Esta foi a percursora de muitas outras regatas com meta neste porto, ou escala nalguns dos casos, e, sobretudo, o programa elaborado para a recepção da sua edição inaugural, em que se defrontaram os melhores multicascos ingleses de então e alguns monocascos interessantes como o Gypsy Moth V, deu origem ao maior festival náutico açoriano, e talvez o de Portugal, a Semana de Mar.

Desde 1975, exceptuando este ano por razões mais do que óbvias, que se realiza na Horta a Semana do Mar da qual constam muitas provas náuticas nomeadamente regatas de monotipos, botes da Baleia e yachts, na sua maioria de cruzeiro. Isto, como sabem, a decorrer entre o 1° e o 2° domingo de Agosto.

Na década seguinte, a de oitenta portanto, surgem três factores novos na história do iatismo nos Açores:

Bom, para ser mais junto o primeiro foi a revitalização de um facto já existente e para o qual foi importante, dentre várias razões, o aumento do poder de compra que os açorianos experimentaram e que lhes permitiu a aquisição de alguns yachts para os seus cruzeiros inter-ilhas;

Em 1986 é inaugurada a 1ª infraestrutura portuária de recreio náutico do Arquipélago, a Marina de Horta que logo no início passou a ter uma taxa de ocupação muito próxima dos 100%;

Também por esta altura, mais precisamente em 1987, o Clube Naval da Horta inicia a Atlantis Cup, regata que se disputa entre S. Miguel, Terceira e Faial e que, agora, se transformou numa feeder race para a Semana do Mar e numa grande reunião da vela de cruzeiro açoriana.

Entra-se neste final de século com uma grade dinâmica no yachting nos Açores, com a inauguração da Marina de Ponta Delgada em 1993, com a criação de Marina da Praia da Vitória já em fase muito avançada.

Paralelamente a tudo isto começam a tomar forma alguns projectos para instalações portuárias de recreio náutico noutras ilhas dos Açores, embora muitos deles em fase ainda inicial.

A tendência que se começa a esboçar no fim dos anos 70 de os Açores passarem a ser considerados como área de cruzeiro para alguns yachts europeus, principalmente com base no Sul de Inglaterra e Norte de França, continua acentuar-se. Contrariando o fluxo normal de Oeste/Leste estas embarcações "descem" (por assim dizer) até aos Açores e aqui passam 1 a 2 meses em cruzeiro por tudo o que é porto ou ancoradouro seguro.

Além disso, e como reflexo do panorama mundial do yachting, é cada vez maior o número destas embarcações a demandarem os nossos portos e baias, assim como o aumento da sua qualidade e tamanho.

* _DESCRIÇÃO DO PROBLEMA_
Segundo o excerto sobre o iatismo nos Açores, em que ano foi inaugurada a Marina da Horta?

* _DADOS FORNECIDOS_
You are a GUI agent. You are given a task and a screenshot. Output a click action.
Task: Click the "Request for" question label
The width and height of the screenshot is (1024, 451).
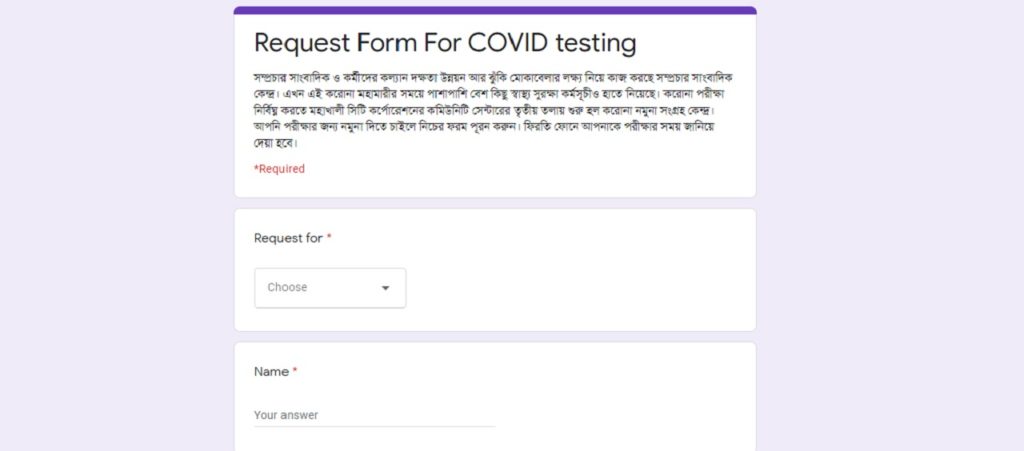(288, 239)
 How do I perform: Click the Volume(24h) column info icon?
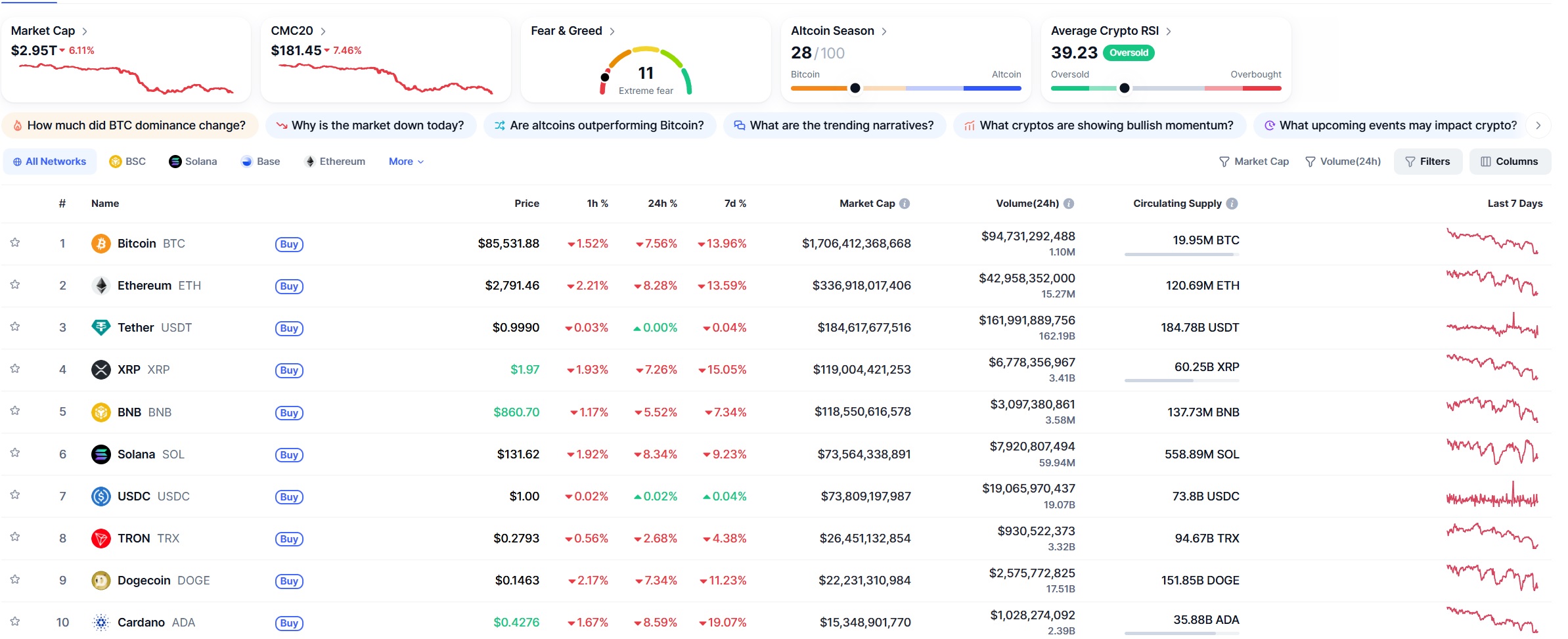1069,204
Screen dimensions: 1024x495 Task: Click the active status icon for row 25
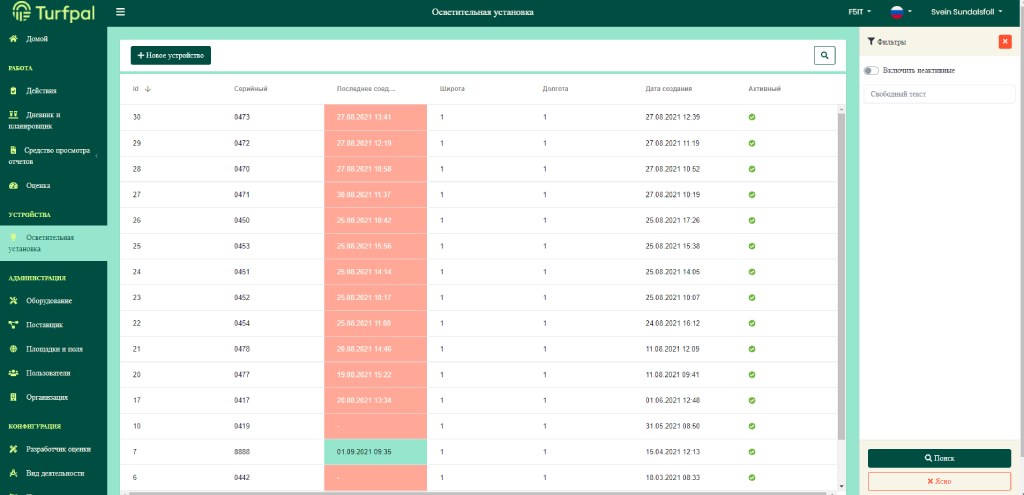pos(752,245)
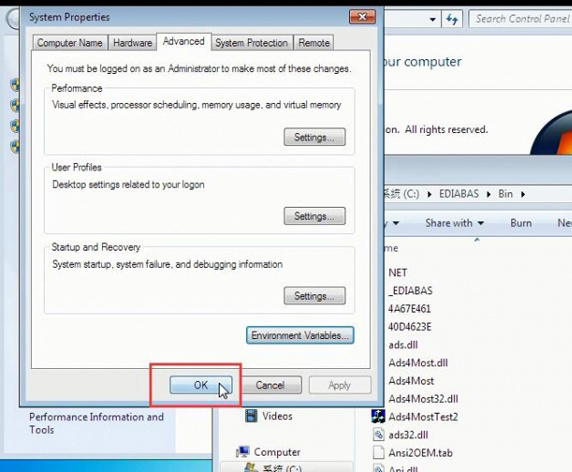Confirm with the OK button
The height and width of the screenshot is (472, 572).
click(x=201, y=385)
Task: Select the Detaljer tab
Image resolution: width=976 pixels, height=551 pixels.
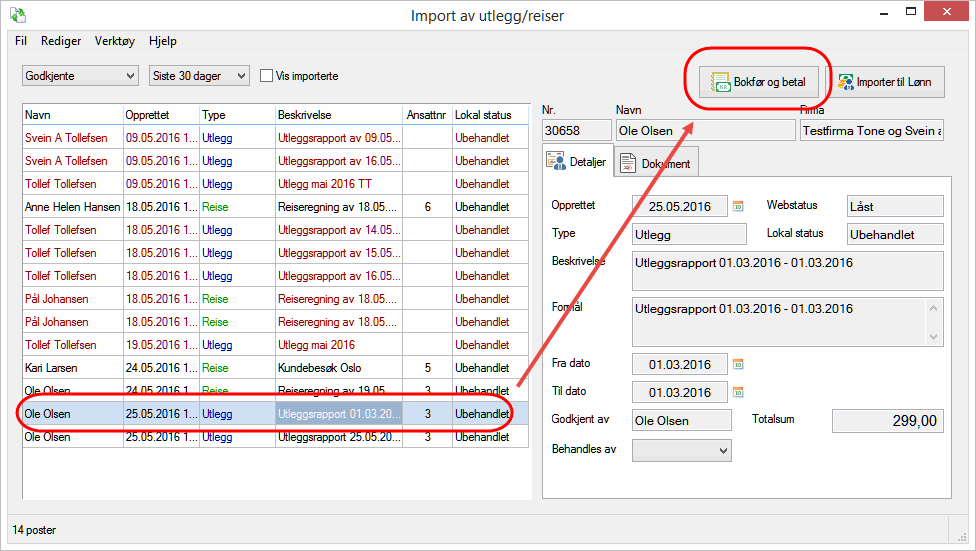Action: 576,161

* _RESULTADO DA TAREFA_
Em 1986.